=== What needs to be done ===
Render the lines from the one containing "900x900 pixels. How" up to and including the one containing "[x=334, y=455]" as a Markdown table with the columns Row and Line, skipping any blank lines.

● ● ● ●

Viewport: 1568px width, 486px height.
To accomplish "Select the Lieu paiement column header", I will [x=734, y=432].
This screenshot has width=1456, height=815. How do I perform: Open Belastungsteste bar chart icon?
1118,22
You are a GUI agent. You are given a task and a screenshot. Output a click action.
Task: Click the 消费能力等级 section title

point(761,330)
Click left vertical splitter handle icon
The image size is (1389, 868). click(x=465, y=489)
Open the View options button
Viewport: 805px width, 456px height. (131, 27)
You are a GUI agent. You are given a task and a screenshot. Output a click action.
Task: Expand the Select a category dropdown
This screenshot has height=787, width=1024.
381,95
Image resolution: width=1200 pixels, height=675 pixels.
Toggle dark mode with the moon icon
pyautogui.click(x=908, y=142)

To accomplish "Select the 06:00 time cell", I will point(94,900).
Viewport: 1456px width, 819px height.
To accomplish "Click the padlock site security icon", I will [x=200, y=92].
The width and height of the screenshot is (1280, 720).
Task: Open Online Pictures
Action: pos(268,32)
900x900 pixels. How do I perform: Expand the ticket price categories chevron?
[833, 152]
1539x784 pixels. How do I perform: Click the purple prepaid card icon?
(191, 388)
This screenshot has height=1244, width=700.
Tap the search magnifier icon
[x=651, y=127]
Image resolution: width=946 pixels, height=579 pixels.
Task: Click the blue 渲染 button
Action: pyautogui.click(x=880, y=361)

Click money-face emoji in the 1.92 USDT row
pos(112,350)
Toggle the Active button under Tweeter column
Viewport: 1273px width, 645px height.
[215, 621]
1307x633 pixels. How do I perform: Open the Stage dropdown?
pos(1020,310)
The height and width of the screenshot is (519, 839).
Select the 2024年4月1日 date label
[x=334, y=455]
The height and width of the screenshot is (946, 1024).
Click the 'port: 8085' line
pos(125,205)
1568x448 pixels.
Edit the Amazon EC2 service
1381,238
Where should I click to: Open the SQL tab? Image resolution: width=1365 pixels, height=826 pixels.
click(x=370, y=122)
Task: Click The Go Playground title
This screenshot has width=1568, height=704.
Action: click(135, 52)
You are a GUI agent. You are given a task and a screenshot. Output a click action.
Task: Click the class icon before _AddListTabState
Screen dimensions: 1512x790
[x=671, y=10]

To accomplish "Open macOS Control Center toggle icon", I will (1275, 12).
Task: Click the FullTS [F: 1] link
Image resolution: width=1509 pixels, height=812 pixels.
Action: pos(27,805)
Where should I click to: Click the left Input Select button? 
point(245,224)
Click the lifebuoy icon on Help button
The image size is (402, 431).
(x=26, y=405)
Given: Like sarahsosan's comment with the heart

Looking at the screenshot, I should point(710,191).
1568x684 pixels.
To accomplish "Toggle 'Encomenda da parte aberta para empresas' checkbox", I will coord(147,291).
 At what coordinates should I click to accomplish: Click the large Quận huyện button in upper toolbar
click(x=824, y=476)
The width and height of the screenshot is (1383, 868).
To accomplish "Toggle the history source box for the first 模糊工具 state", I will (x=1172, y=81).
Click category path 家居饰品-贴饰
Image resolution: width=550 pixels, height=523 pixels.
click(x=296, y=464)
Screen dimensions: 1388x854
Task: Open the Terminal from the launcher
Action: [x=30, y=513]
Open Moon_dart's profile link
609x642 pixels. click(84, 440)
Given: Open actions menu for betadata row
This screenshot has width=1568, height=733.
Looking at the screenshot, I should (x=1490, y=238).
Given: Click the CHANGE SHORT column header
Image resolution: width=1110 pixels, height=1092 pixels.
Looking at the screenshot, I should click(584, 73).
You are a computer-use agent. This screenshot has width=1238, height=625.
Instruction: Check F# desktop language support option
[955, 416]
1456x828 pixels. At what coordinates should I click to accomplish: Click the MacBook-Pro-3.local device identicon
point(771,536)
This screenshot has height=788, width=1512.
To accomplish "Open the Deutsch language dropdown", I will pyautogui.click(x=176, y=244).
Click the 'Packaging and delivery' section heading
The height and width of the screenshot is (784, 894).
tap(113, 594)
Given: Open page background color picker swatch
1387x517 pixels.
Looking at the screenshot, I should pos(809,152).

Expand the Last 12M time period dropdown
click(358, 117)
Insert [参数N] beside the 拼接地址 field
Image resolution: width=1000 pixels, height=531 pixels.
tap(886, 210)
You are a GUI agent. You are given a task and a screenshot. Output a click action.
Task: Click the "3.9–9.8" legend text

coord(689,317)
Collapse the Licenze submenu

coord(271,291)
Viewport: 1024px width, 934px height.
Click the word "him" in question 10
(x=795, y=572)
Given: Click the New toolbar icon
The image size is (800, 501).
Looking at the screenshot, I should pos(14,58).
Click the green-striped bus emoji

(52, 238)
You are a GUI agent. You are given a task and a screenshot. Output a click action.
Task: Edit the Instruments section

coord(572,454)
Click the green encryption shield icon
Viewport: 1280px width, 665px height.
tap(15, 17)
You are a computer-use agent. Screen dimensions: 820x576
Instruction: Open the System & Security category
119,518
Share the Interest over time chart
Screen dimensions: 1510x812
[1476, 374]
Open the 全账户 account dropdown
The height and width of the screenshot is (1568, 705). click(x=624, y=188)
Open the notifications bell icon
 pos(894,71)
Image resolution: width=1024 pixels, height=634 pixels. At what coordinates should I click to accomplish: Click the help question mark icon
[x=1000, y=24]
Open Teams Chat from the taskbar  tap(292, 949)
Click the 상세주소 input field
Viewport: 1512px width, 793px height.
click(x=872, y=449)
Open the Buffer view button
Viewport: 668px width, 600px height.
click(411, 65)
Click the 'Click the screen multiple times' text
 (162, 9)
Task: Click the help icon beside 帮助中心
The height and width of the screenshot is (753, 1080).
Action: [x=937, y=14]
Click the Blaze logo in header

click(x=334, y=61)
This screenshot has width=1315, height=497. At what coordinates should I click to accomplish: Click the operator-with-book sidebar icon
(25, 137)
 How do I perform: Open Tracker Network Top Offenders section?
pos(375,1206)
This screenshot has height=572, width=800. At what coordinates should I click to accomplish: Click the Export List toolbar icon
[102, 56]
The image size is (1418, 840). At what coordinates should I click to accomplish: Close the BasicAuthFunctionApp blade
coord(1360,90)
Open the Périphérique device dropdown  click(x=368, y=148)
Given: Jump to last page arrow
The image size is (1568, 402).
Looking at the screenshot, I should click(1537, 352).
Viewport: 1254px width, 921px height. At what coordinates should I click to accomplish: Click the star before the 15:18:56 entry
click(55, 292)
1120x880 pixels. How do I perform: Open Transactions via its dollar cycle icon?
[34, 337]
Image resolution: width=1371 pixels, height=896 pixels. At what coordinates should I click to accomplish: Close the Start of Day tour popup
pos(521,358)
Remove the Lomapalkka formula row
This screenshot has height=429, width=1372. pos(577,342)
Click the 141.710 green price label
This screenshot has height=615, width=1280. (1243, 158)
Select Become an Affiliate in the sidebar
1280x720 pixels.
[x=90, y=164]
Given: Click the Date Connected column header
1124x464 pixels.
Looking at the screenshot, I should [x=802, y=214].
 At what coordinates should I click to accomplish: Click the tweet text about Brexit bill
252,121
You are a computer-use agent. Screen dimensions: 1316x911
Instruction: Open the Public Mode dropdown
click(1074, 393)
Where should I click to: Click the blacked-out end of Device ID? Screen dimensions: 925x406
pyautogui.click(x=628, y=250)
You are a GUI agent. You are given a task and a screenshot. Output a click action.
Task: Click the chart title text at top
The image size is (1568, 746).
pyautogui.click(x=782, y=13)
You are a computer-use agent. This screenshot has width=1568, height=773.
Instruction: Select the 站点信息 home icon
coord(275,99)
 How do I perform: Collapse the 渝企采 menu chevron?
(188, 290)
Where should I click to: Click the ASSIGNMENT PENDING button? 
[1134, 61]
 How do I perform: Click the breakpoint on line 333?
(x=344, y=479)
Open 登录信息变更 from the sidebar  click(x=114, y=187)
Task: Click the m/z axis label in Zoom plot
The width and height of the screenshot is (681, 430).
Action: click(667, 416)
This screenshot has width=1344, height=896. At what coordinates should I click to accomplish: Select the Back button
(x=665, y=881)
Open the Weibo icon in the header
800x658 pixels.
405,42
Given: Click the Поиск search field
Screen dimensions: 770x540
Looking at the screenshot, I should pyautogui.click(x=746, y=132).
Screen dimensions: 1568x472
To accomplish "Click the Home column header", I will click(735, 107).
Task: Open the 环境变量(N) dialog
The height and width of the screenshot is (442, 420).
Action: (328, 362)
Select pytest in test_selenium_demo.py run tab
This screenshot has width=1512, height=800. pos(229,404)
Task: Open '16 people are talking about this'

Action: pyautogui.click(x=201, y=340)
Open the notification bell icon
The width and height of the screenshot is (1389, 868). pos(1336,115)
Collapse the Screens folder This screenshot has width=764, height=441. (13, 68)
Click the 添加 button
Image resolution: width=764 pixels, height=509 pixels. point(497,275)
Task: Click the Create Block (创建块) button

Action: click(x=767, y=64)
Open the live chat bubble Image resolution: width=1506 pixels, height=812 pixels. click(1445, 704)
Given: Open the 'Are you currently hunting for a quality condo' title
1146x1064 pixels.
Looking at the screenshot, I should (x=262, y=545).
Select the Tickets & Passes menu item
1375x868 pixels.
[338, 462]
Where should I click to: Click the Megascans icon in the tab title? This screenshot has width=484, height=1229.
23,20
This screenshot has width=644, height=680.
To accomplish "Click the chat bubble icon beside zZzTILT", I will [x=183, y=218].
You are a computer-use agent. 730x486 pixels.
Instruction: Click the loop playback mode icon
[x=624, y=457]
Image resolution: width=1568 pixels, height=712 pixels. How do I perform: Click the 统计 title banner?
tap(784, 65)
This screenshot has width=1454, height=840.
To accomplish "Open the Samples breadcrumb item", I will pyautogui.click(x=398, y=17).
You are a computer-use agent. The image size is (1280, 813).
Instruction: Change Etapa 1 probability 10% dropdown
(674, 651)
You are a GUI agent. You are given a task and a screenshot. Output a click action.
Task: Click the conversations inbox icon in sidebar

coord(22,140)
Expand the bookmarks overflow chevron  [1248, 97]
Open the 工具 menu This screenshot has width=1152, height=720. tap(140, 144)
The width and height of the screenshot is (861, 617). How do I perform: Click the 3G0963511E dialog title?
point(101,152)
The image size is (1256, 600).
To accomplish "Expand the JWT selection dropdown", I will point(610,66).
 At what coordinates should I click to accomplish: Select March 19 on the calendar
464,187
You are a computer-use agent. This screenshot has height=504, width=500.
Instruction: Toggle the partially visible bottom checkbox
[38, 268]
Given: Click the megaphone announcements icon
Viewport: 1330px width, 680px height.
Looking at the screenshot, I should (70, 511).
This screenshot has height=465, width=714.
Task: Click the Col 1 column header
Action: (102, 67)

● ● ● ●

=== Problem solution ===
| Row | Line |
|---|---|
| 1 | 900x900 pixels. How do I perform: Expand the ticket price categories chevron? |
| 2 | [833, 152] |
| 3 | 1539x784 pixels. How do I perform: Click the purple prepaid card icon? |
| 4 | (191, 388) |
| 5 | This screenshot has height=1244, width=700. |
| 6 | Tap the search magnifier icon |
| 7 | [x=651, y=127] |
| 8 | Image resolution: width=946 pixels, height=579 pixels. |
| 9 | Task: Click the blue 渲染 button |
| 10 | Action: pyautogui.click(x=880, y=361) |
| 11 | Click money-face emoji in the 1.92 USDT row |
| 12 | pos(112,350) |
| 13 | Toggle the Active button under Tweeter column |
| 14 | Viewport: 1273px width, 645px height. |
| 15 | [215, 621] |
| 16 | 1307x633 pixels. How do I perform: Open the Stage dropdown? |
| 17 | pos(1020,310) |
| 18 | The height and width of the screenshot is (519, 839). |
| 19 | Select the 2024年4月1日 date label |
| 20 | [x=334, y=455] |